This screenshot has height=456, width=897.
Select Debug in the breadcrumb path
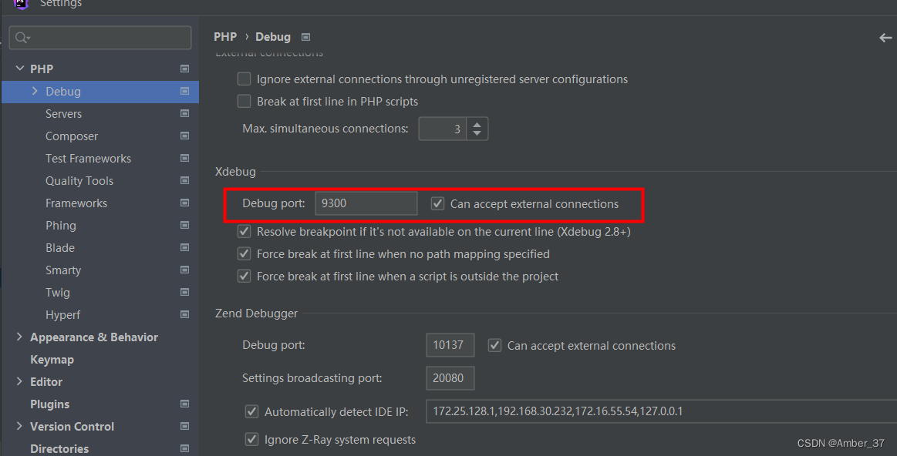[x=272, y=36]
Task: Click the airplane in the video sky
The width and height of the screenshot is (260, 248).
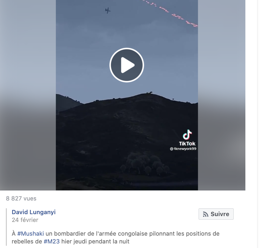Action: [108, 10]
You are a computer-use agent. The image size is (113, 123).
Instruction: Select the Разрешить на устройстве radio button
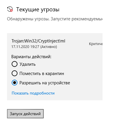pyautogui.click(x=15, y=83)
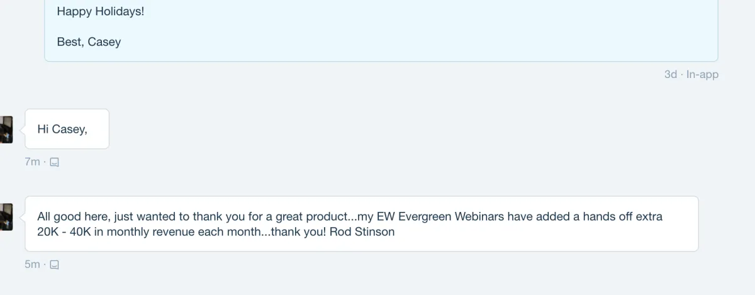The width and height of the screenshot is (755, 295).
Task: Open the avatar beside the "All good here" message
Action: tap(6, 217)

***

Count the lines above that contain the string "Select", treating uppercase and lowercase as different, and reply with the number alone.

### EXERCISE RESPONSE
2